Instructions to follow:
Every entry below should be reproduced exactly, with all pictures left out.

Records shown:
══════
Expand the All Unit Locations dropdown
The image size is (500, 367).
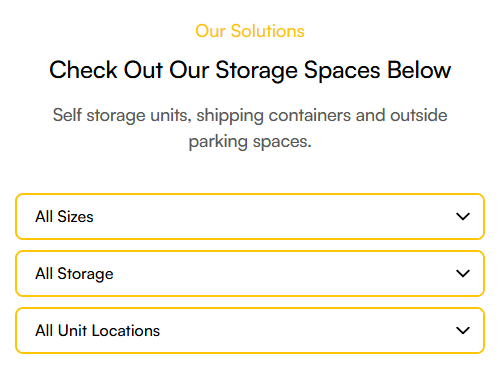[x=250, y=331]
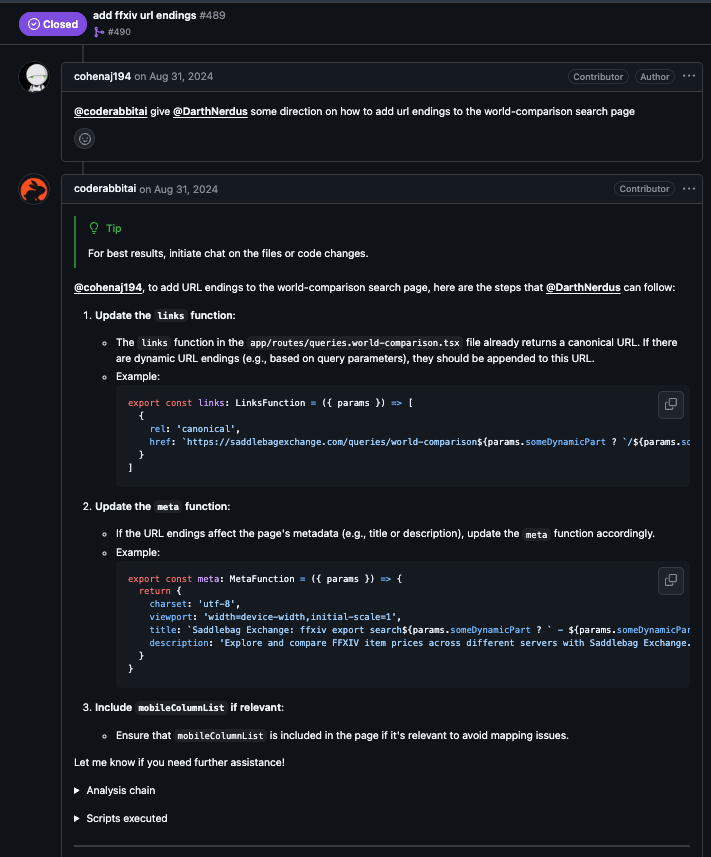Open the Aug 31, 2024 timestamp link

[181, 76]
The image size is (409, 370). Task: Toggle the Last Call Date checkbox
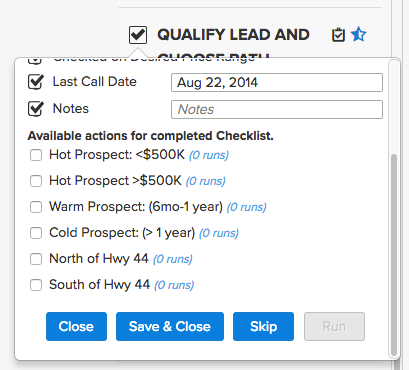(x=36, y=82)
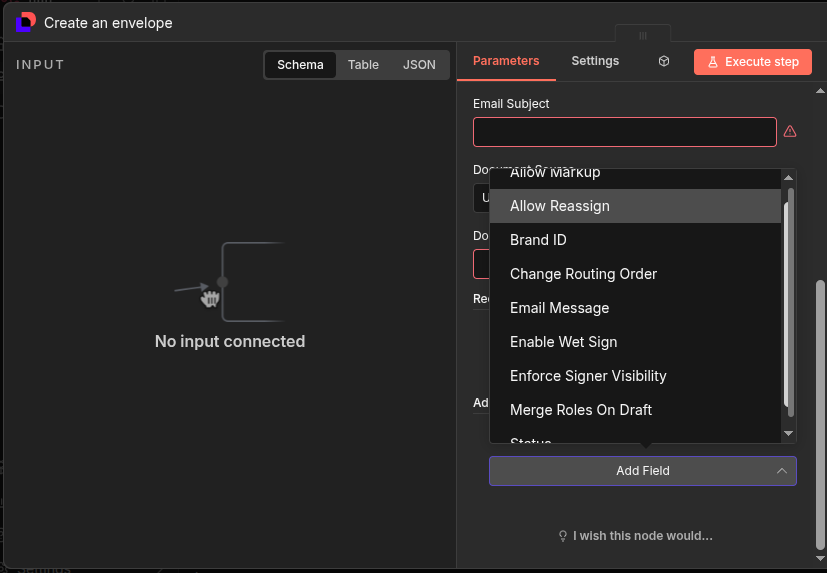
══════
Answer to the problem:
Expand the All Unit Locations dropdown
The image size is (500, 367).
[x=250, y=331]
Open the Aug 31, 2024 timestamp link

[181, 76]
The image size is (409, 370). Task: Toggle the Last Call Date checkbox
(x=36, y=82)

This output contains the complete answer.